Yes, we used to have a dishwasher. We still do have one, in fact, but it is broken. The day it broke was a day of rejoicing for me, for I had long waged a campaign against it. The problem with the dishwasher, it seems to me, is that it only does half the job. It does not put away. It does not empty itself. It does not clean the really difficult things – the porridge-encrusted pots and fatty frying pans. And worse, unless you expend a lot of effort in keeping up the levels of the various liquids it requires, it will one day deliver your dishes worse than when they went in: hot and with little bits of dirt stuck on like barnacles on a rock.

Then there is the undeniable fact that no one wants to empty it. The dishwasher is at best an expensive postponement of the washing-up and it certainly frees the children from any responsibility.

So this is why I rejoiced when the dishwasher broke down. Now we could return to a traditional means of washing dishes: together. I’ll do the washing, you do the drying, you do the putting away, and so on. My plan was that doing the washing-up ourselves rather than relying on an unreliable machine to do it for us, would achieve two desirable ends: one, it would mean that soon after the meal was finished, the job would be finished: no waiting for hours as the machine laboriously trundles through its cycles.

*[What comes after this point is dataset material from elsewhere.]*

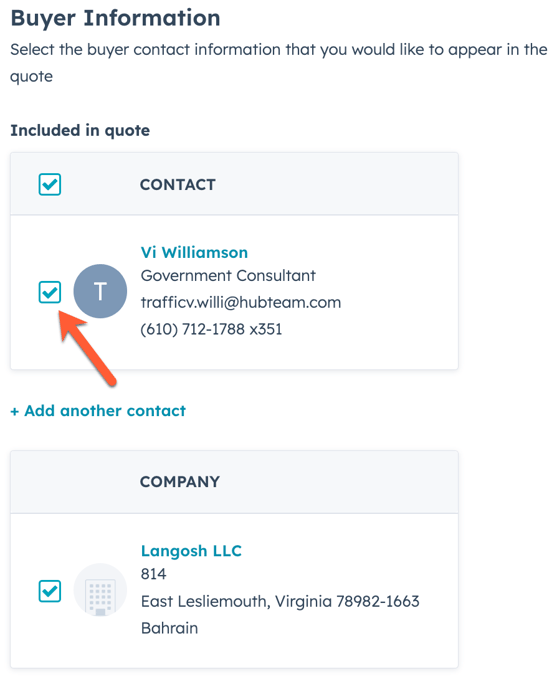Image resolution: width=557 pixels, height=679 pixels.
Task: Open the Langosh LLC company link
Action: pyautogui.click(x=191, y=551)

The other clearly was that we would get the children to help. But they resist, oh, how they resist! They tarry, they dawdle, they suddenly find the puppy hugely interesting. They stand staring when they should be working. They do go-slows, walking at snail’s pace towards the dresser, limply clinging to a single plate. They go deaf. “WILL – YOU – PLEASE – PUT – THIS – AWAY!” And then they will suddenly decide that there is a hierarchy to all this. Putting away is superior to drying up. Or sometimes the other way around. “I want to put away!” they will scream. On occasion, I have lost my temper and thrown them all out of the kitchen so I can quietly complete the job alone. That sometimes seems the easier option.

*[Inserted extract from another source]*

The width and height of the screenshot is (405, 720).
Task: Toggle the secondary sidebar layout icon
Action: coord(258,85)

But no! Do not be tempted to give in. I firmly believe that by painfully accustoming them to helping in the kitchen, they will gradually see helping as a normal part of life. This will also help them to look after themselves as adults, to become capable human beings who don’t need mummies.

The real trick of course would be somehow to enjoy doing the washing-up yourself. And for the children to see it as a high-status job, on a par ideally with stuffing envelopes. As to how to achieve this, I am at a loss. I have tried singing jolly songs while doing it. I have tried to apply the existential philosophy of Jean-Paul Sartre, who said that you have chosen to do the washing-up and therefore it makes no sense to moan about it. I have tried to enjoy the sensation of the hot water and the satisfaction of leaving a clean and tidy kitchen. But still the nagging voice in my head says: I hate washing up.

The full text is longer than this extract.